|Date(s):||November 22, 1881|
|Location(s):||ABBEVILLE, South Carolina|
|Course:||“Rise And Fall of the Slave South,” University of Virginia|
Edward F Stokes refused to pay the poll tax required for voting purposes in South Carolina. He claimed that such a tax was a debt, making imprisonment upon his refusal to pay a violation of Commonwealth organic law. Nonetheless, Judge Hawthorne found him guilty and offered him the choice of a fine of five dollars and costs or thirty days in jail. Stokes appealed the decision, and it was brought before the Court of Sessions, which also decided against him.
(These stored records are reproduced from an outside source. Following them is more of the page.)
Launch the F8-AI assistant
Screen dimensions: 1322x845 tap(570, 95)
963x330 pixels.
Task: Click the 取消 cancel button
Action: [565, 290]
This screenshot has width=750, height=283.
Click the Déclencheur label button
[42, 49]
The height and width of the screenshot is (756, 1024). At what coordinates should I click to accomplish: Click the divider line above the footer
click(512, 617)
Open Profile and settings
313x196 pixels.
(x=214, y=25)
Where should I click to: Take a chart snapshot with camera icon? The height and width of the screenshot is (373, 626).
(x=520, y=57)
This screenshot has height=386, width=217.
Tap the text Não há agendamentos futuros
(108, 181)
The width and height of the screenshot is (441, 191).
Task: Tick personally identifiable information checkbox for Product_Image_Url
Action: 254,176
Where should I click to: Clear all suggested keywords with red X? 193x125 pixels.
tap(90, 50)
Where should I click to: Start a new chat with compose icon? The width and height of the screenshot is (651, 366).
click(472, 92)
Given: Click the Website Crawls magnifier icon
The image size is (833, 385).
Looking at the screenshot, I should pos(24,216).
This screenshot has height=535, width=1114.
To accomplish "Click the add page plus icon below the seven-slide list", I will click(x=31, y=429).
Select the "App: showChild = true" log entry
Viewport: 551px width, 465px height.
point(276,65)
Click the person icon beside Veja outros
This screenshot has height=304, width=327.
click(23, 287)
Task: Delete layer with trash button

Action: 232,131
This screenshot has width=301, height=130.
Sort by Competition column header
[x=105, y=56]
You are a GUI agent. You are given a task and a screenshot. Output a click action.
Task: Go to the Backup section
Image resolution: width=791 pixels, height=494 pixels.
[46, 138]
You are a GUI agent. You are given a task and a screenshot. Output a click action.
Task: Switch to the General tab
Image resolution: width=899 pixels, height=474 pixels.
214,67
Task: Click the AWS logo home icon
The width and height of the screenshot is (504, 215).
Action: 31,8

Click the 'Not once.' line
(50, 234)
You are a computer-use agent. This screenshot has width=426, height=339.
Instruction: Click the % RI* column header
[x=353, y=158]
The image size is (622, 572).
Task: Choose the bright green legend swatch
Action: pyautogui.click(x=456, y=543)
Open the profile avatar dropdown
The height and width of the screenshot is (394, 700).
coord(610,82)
However, due to uncertainty of facts of the case, an official decision was not made.
The case of Edward Stokes demonstrates disenfranchisment. In order to reunite white conservatives and white radicals in the South after the Civil War, whites embraced an attitude of white supremacy and imposed a number of restrictions and laws that inhibited blacks by perpetuating a system of virtual slavery. One such measure was disenfranchisement, whereby the whites took the ability to vote away from the blacks. In this process, Southern states, beginning with Mississippi, enforced literacy or property qualifications, leaving loopholes for white men who might be restricted by these new laws. In addition, states in the South employed a poll tax that was tactfully designed to prevent blacks from paying the tax. As demonstrated by the Stokes incident, this policy was implemented in South Carolina. Many South Carolinian whites justified the fees by noting that the money went towards public education, but statistics indicate that the poll tax served as a major barrier to voting for blacks.